Through the Climate Emergency Mobilization Department, workers who have been displaced or affected by climate change will be able to seek employment assistance. The office will also address local environmental concerns, such as pollution and health problems caused by living near potentially toxic areas.
“From our out-of-control wildfires to the Midwest’s 1,000-year floods … there’s no question that we’re well in the throes of a deadly and increasingly dangerous global climate emergency,” said City Councilman Paul Koretz. “Sadly, the communities that have borne the brunt of our fossil-fuel driven economy in terms of pollution and health impacts are also the communities who are on the front lines of the climate crisis.”

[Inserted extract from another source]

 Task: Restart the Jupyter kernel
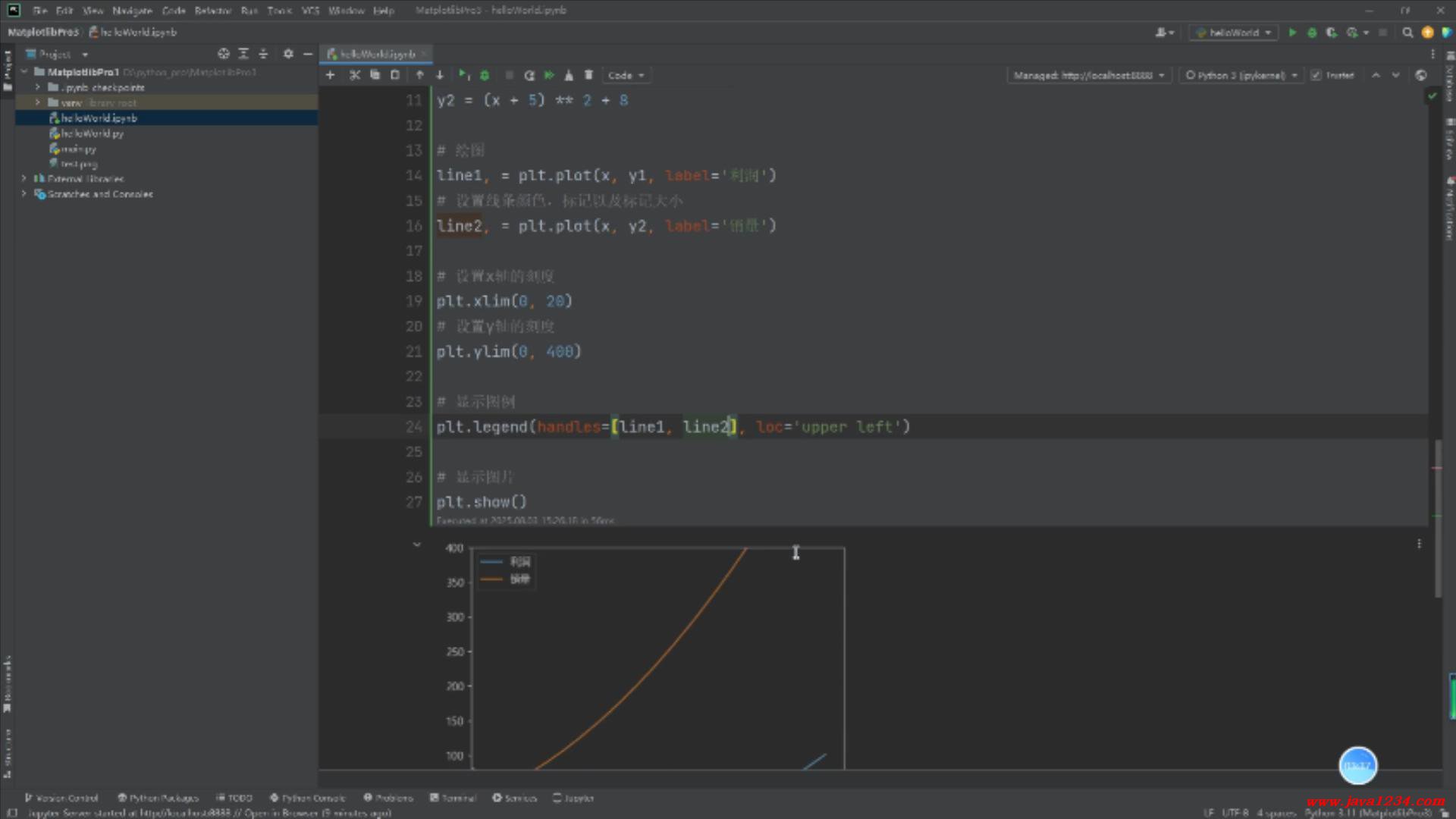click(x=529, y=75)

Koretz and Councilman Bob Blumenfield authored the legislation to create the department, which will be overseen by a city Climate Emergency Commission.
The new department, for which a director and staff will be hired, will engage communities directly affected by pollution and climate change.

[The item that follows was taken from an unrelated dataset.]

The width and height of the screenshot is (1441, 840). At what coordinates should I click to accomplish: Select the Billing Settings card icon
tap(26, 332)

“We will immediately launch community assemblies by which our front-line communities will be engaged in the effort so they can lead us where we need to go to serve them most effectively,” Koretz said.
The council approved the establishment of the department in a unanimous 13-0 vote.
“There are kids in neighborhoods in Los Angeles whose bedrooms are within sight of oil drilling, and we need to ban oil drilling and fossil fuel extraction within 2,500 feet of a home or a church,” Councilman Mike Bonin said at a news conference prior to the vote. “There are neighborhoods in Los Angeles who do not get their fair share of safety programs, of community beautification programs … but they get more than their fair share of oil drilling and sanitation errors and pollution, so this needs to be personal for all of us.”
The Climate Emergency Commission will have one appointee from each three indigenous historic local tribes — the Gabrielino-Tongva, Fernandeno-Tataviam and Chumash tribes — five appointees from affected communities, one labor appointee, a city council president appointee, one liaison from the council’s Energy, Climate Change and Environmental Justice Committee, two youth appointees and three policy experts on climate science and related concerns.
“Today’s vote will continue to prioritize frontline communities, and we’ll be ensuring people from the most impacted neighborhoods who had a say in shaping this legislation will also have a say in making sure their communities get some attention,” Councilwoman Nury Martinez said.